▶ PROBLEM TO SOLVE: All that is needed is the run of lines from the top of the entries to the line with "Viewport: 241px width, 122px height.", that line included, repeated exactly and free of pictures.

▶ Saved data entries:
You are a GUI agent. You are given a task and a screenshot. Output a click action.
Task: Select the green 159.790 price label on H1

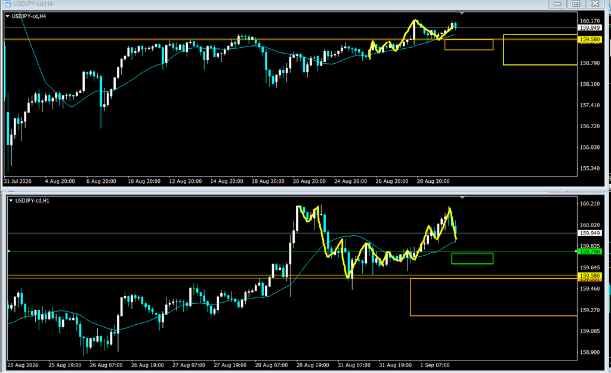tap(590, 251)
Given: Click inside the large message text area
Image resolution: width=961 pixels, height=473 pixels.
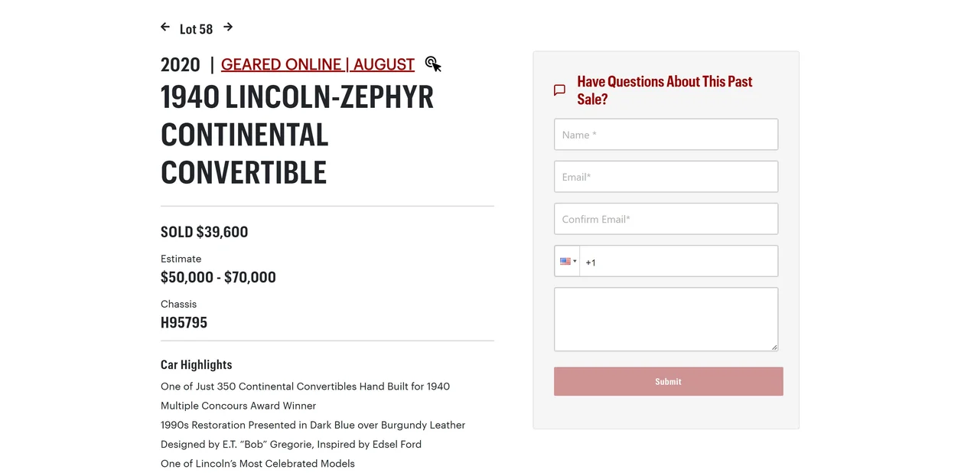Looking at the screenshot, I should click(x=666, y=319).
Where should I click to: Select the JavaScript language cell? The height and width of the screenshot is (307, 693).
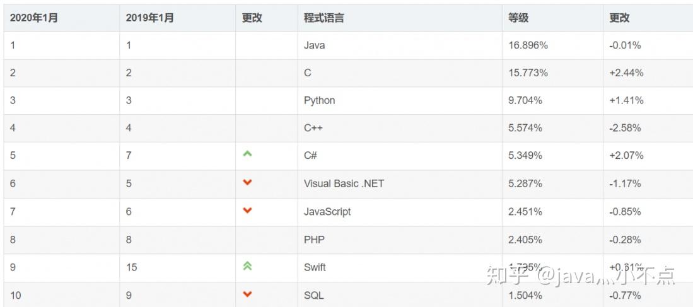(327, 212)
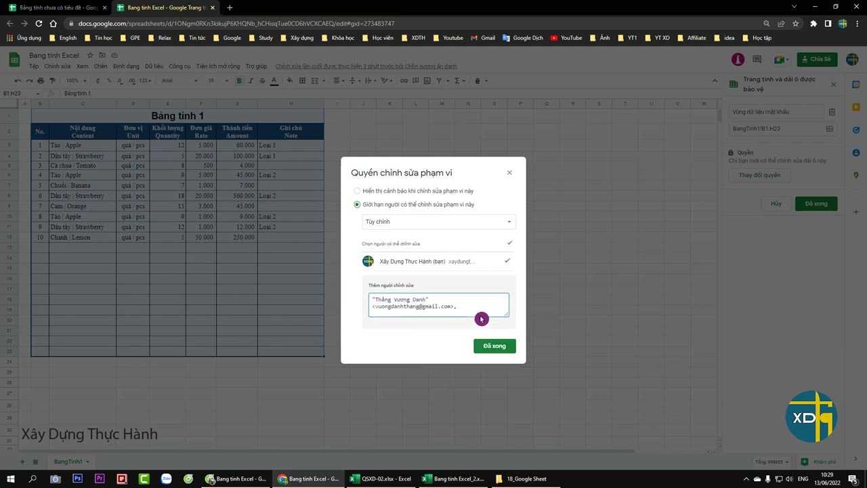Delete the protected range with trash icon
This screenshot has width=867, height=488.
click(832, 112)
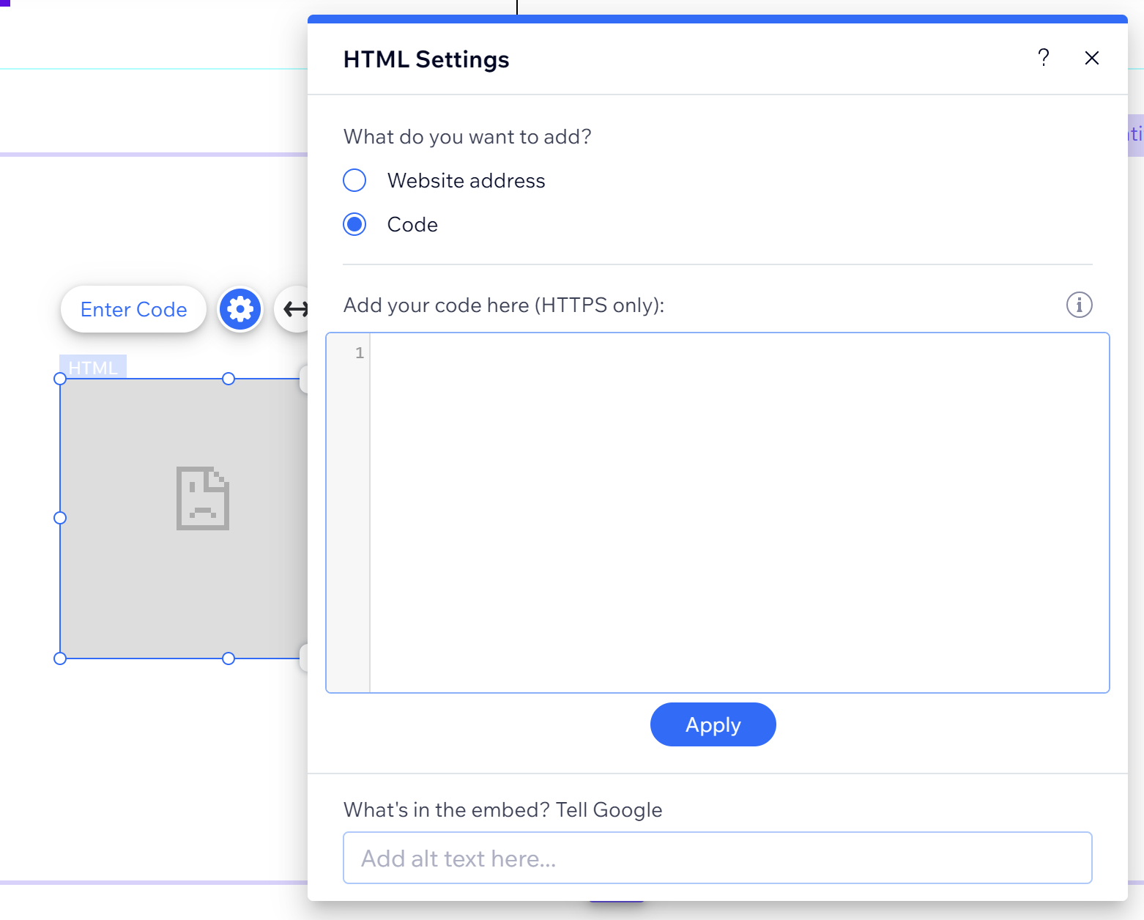Click the Enter Code button

point(133,309)
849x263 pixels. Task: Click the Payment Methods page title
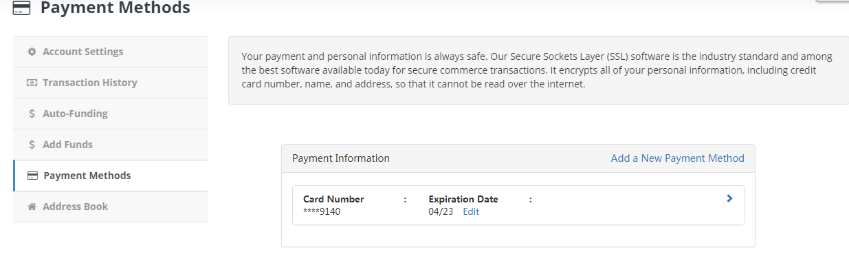[x=115, y=8]
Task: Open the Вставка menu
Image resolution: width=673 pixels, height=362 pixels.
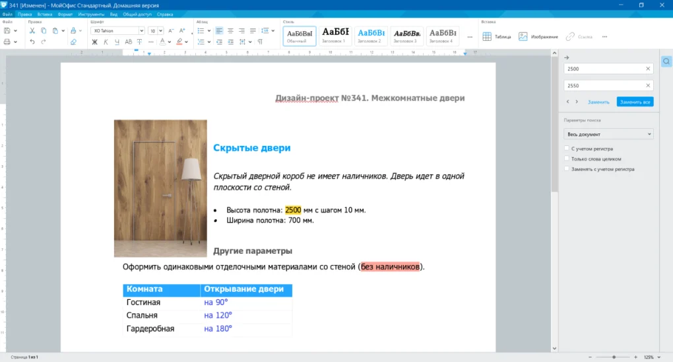Action: [45, 14]
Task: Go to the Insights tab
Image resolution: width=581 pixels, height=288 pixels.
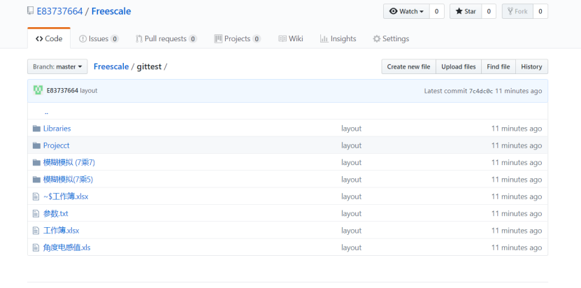Action: (x=338, y=38)
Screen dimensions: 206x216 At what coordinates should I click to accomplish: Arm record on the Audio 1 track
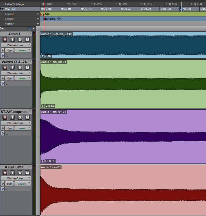[5, 40]
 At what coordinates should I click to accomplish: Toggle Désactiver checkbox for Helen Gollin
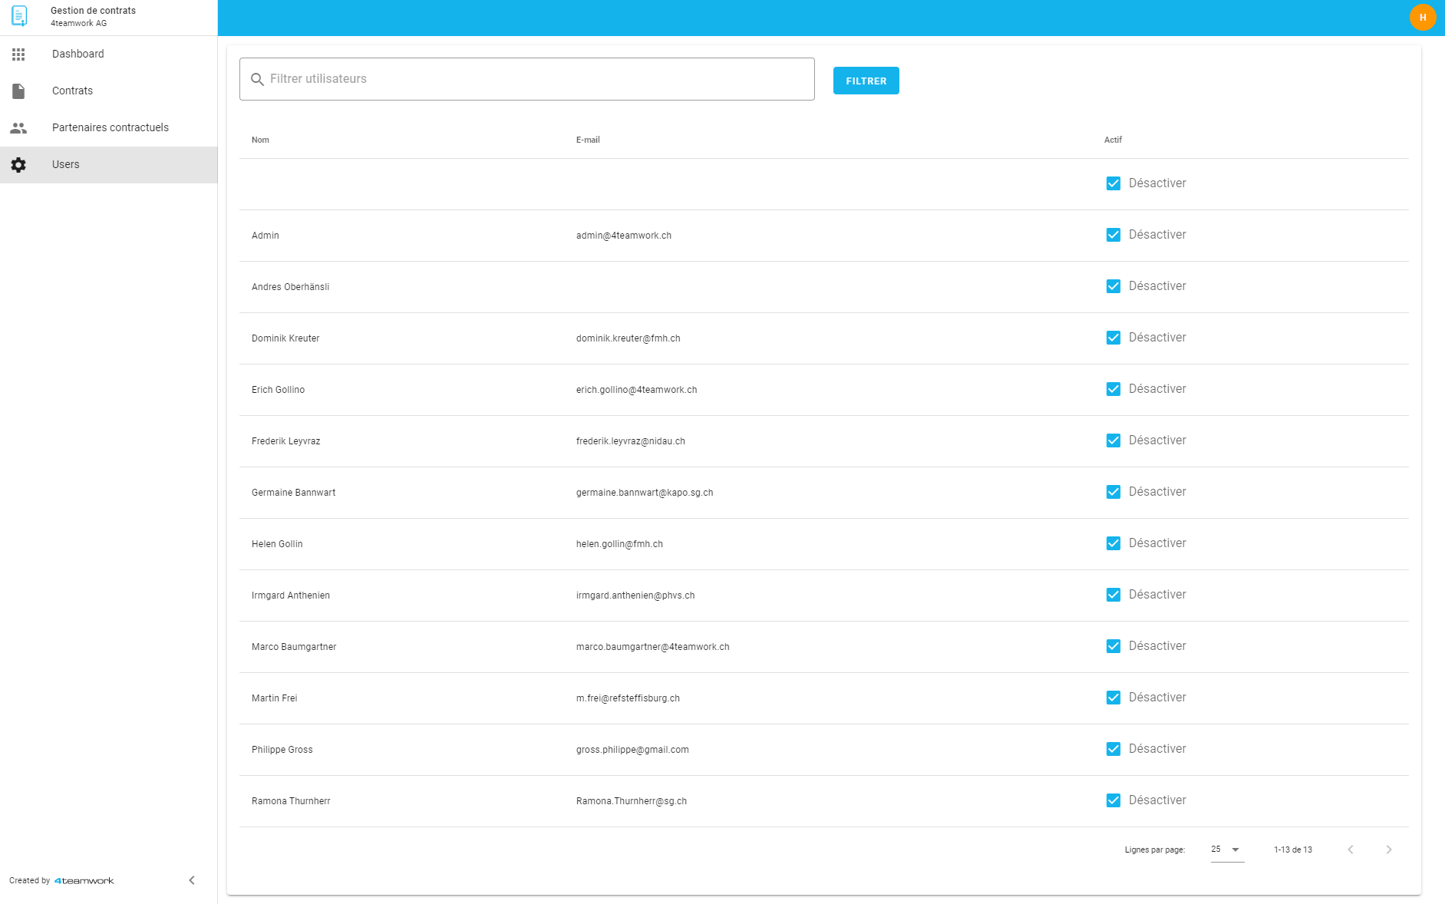(1113, 543)
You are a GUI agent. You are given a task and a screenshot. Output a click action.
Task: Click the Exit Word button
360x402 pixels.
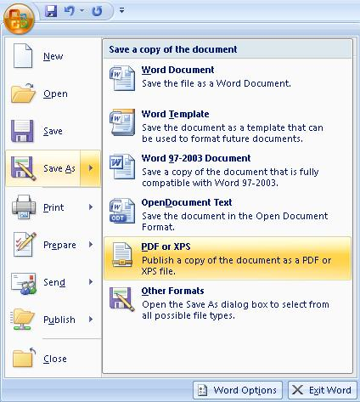[x=323, y=390]
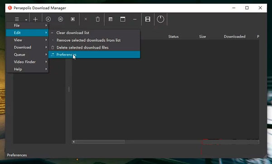272x164 pixels.
Task: Open download properties icon in toolbar
Action: pos(111,19)
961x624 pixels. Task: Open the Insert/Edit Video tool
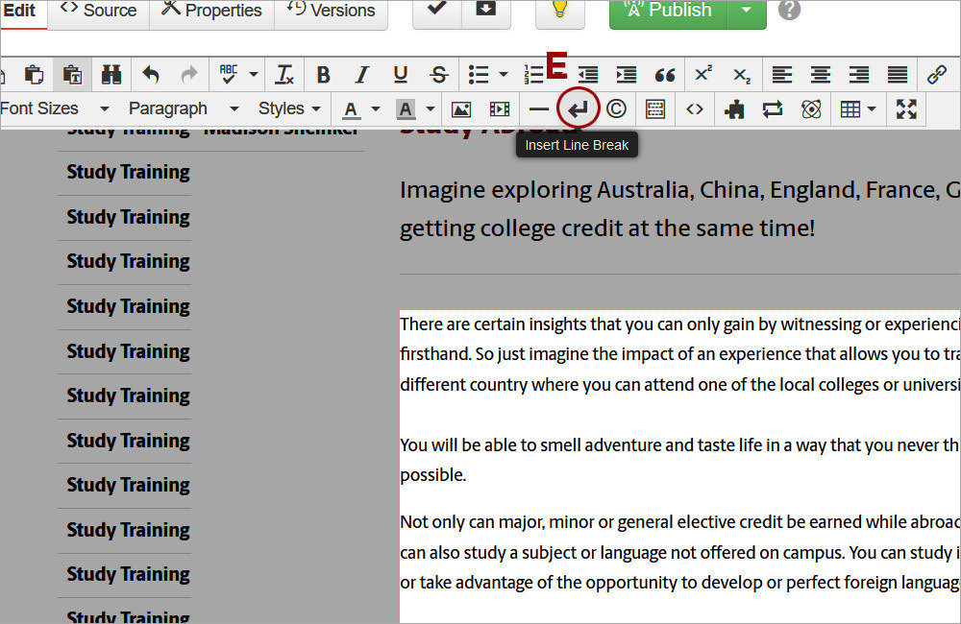pyautogui.click(x=501, y=108)
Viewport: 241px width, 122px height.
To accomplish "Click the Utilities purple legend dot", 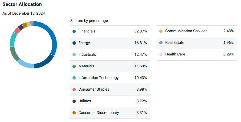I will pyautogui.click(x=74, y=101).
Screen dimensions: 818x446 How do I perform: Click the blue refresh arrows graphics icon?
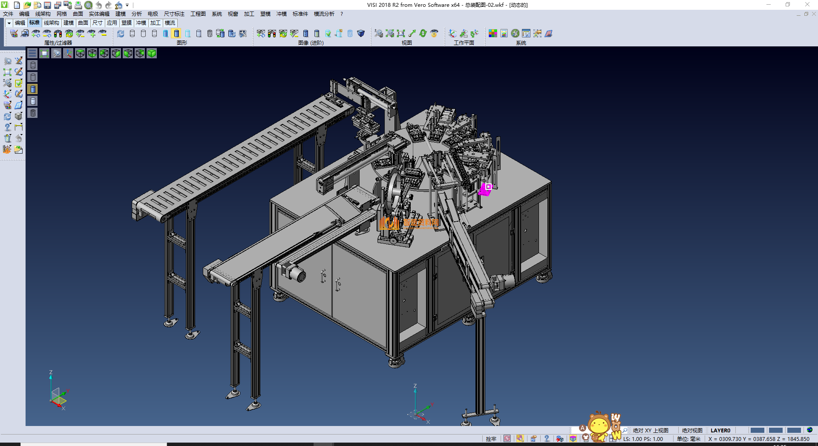(121, 34)

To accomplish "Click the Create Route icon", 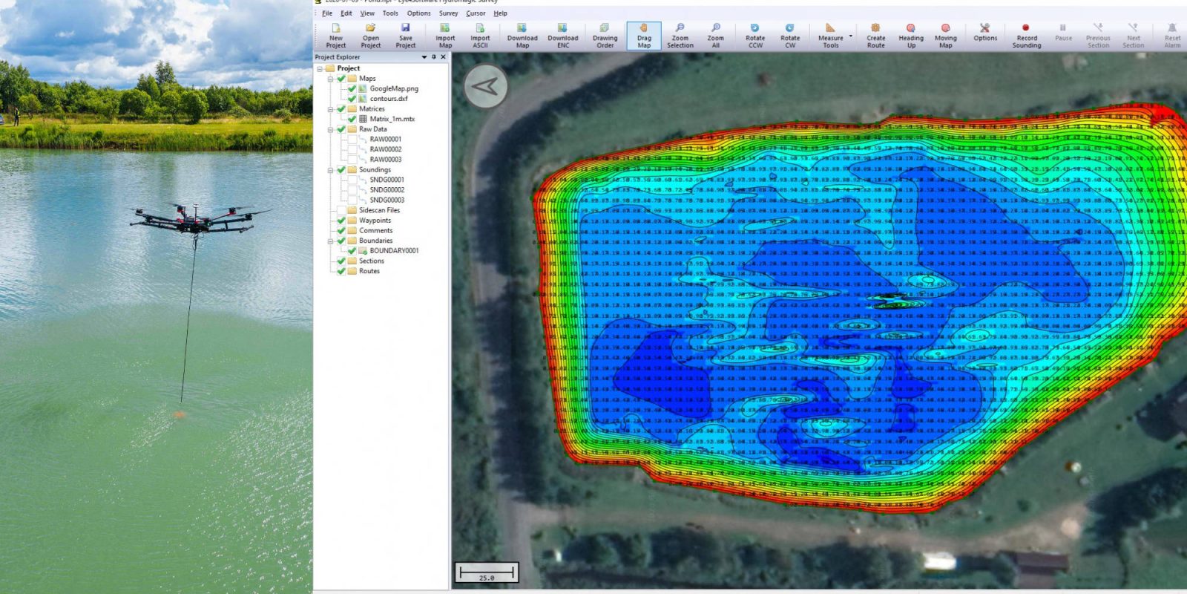I will pyautogui.click(x=875, y=35).
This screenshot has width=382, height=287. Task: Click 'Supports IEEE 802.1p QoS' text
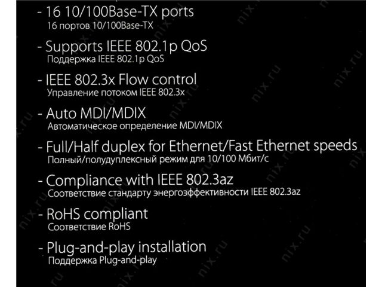pos(121,45)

▶ SOLUTION TO THIS EXERCISE:
You are a GUI agent. You are given a task and a screenshot. Output a click action.
Task: Select the green 159.790 price label on H1

tap(590, 251)
Given: Click inside the large message text area
Image resolution: width=961 pixels, height=473 pixels.
Looking at the screenshot, I should click(x=666, y=319).
Where should I click to: Select the JavaScript language cell? The height and width of the screenshot is (307, 693).
(327, 212)
Delete the protected range with trash icon
This screenshot has width=867, height=488.
click(832, 112)
Click the Enter Code button

point(133,309)
849x263 pixels. Task: Click the Payment Methods page title
[x=115, y=8]
Task: Open the Вставка menu
Image resolution: width=673 pixels, height=362 pixels.
Action: [45, 14]
Task: Go to the Insights tab
Image resolution: width=581 pixels, height=288 pixels.
Action: (x=338, y=38)
Screen dimensions: 206x216 At what coordinates should I click to accomplish: Arm record on the Audio 1 track
[5, 40]
 At what coordinates should I click to accomplish: Toggle Désactiver checkbox for Helen Gollin
(1113, 543)
You are a GUI agent. You are given a task and a screenshot. Output a click action.
Task: Click the Exit Word button
360x402 pixels.
[x=323, y=390]
272x164 pixels.
Task: Open download properties icon in toolbar
Action: pos(111,19)
961x624 pixels. Task: Open the Insert/Edit Video tool
pyautogui.click(x=501, y=108)
Viewport: 241px width, 122px height.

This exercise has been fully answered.